Le sport est une alternative dans la politique éducative selon le président Lamine Diack

Lamine Diack, le président de la Fédération internationale d’athlétisme (IAAF)
Lamine Diack, le président de la Fédération internationale d’athlétisme (IAAF)
Lamine Diack, le président de la Fédération internationale d’athlétisme (IAAF)

Dakar (APS) – Lamine Diack, le président de la Fédération internationale d’athlétisme (IAAF) a déclaré samedi que le sport peut-être perçu comme un renfort de taille dans la politique éducative du pays.

‘’Le sport peut-être une bonne alternative’’, a déclaré le président de l’IAAF présent à l’amphithéâtre de l’UCAD à l’occasion de la présentation de trois livres publiés en son honneur.

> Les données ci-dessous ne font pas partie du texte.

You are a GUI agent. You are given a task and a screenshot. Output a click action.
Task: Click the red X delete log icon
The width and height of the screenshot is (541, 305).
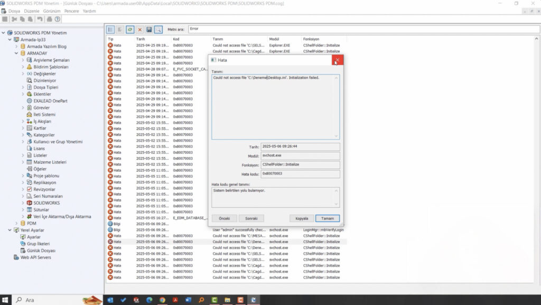tap(139, 30)
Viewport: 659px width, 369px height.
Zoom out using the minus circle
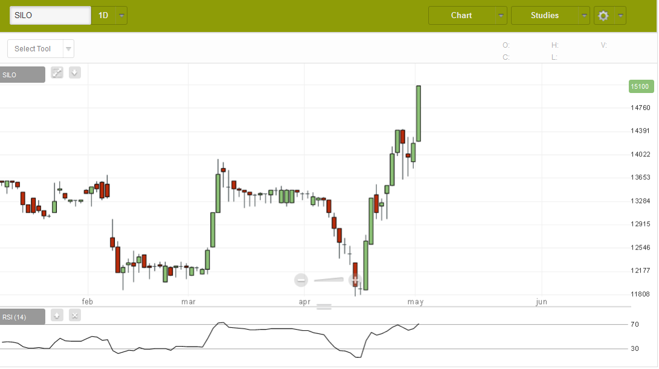point(301,280)
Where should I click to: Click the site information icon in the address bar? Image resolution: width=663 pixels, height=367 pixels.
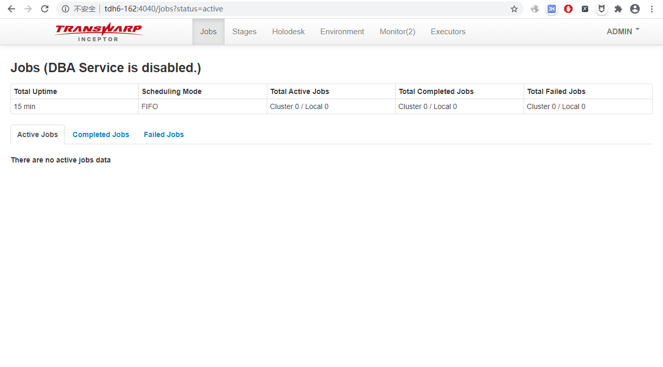[x=66, y=9]
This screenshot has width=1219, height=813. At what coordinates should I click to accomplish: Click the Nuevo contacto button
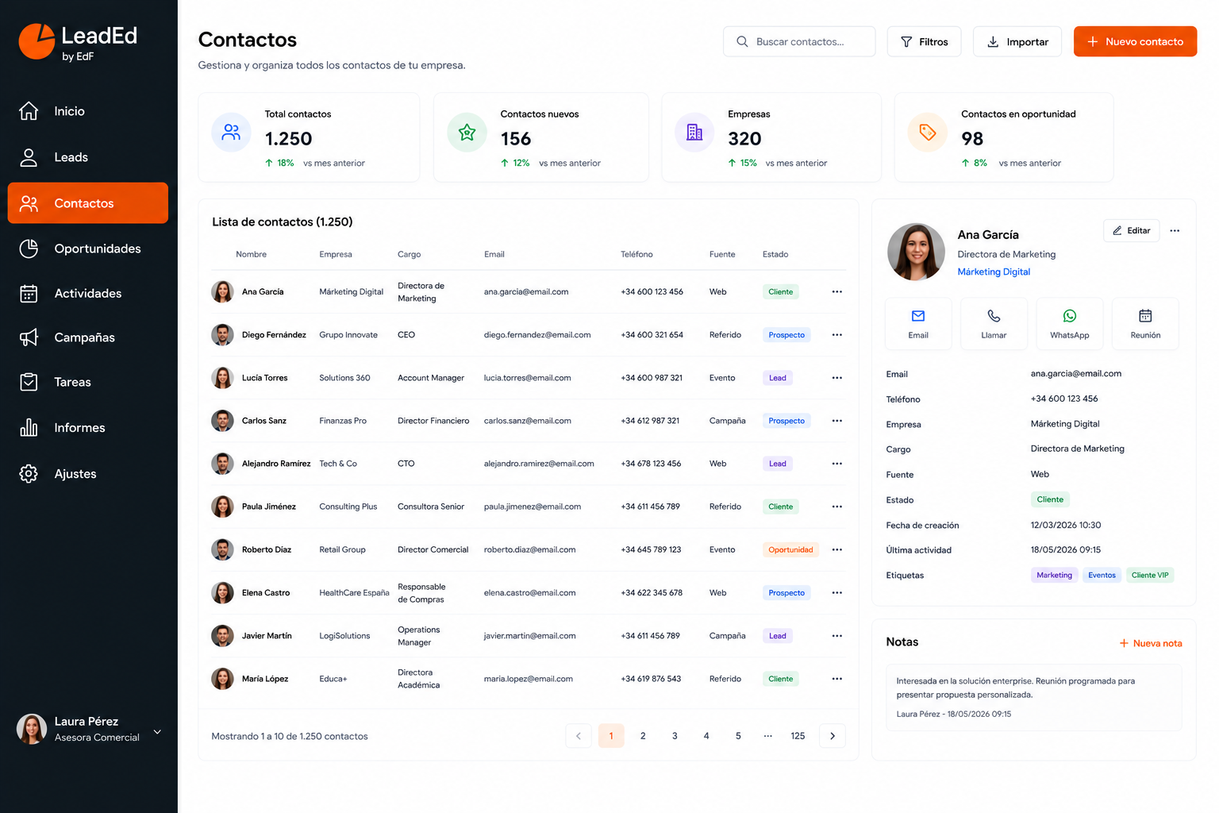click(x=1135, y=41)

Parlant de son propre cas, il a rappelé qu’il a réussi à allier la pratique sportive au très haut niveau tout en restant à l’école.

C’est très possible actuellement si le dirigeant sportif, celui qui achète les ballons convainc les jeunes qu’ils ne pourront y toucher quand ils seront à l’école, a-t-il dit.

‘’Et s’ils reviennent de l’école avec de bonnes notes’’, a esquissé le président de l’IAAF en guise d’exemple.

Lamine Diack qui se présente comme ‘’un miraculé’’ parant de son cursus de natif de Rebeuss qui a pu faire des études universitaires et arriver au sommet du sport mondial en devenant président de l’IAAF, a invité les dirigeants à investir dans le sport.

Le président de l’IAAF a laissé entendre que grâce à la pratique du sport sous l’œil vigilant de parents et le dirigeant sportif, il a réussi à éviter certains pièges de la vie qui auraient pu le faire dévier.

‘’Moi, j’ai eu une carrière de haut cadre et d’homme politique mais je n’ai jamais coupé d’avec le sport’’, a indiqué M. Diack, qui a été ministre des sports et maire de Dakar.

Recordman de France du saut à la longueur dans les années 1950, il a dirigé pendant une trentaine d’années la Confédération africaine d’athlétisme (CAA) et depuis 2001, il préside aux destinées de l’IAAF qu’il a décidé de quitter en 2015.

Parlant des trois ouvrages publiés ‘’Droit des associations sportives’’, ‘’Sport et contrat de travail’’ et ‘’Sport et droit des sociétés’’, l’ancien ministre a félicité les auteurs estimant que ce travail doit permettre un bond qualificatif dans la gestion du sport national.

‘’Quand j’étais ministre des sports, je n’avais pas eu à ma disposition ce genre d’ouvrages, il faut féliciter les auteurs et appeler les dirigeants sportifs à s’en inspirer’’, a-t-il dit soulignant qu’en plus d’être une grande niche dans la quête d’emplois, le sport, c’est la vie tout court.

Les trois ouvrages co-édités par le CRES et les éditions Harmattan ont été publiés par trois auteurs, le Pr Abdoulaye Sakho, Mamadou Selly Kane et du Dr Moustapha Kamara.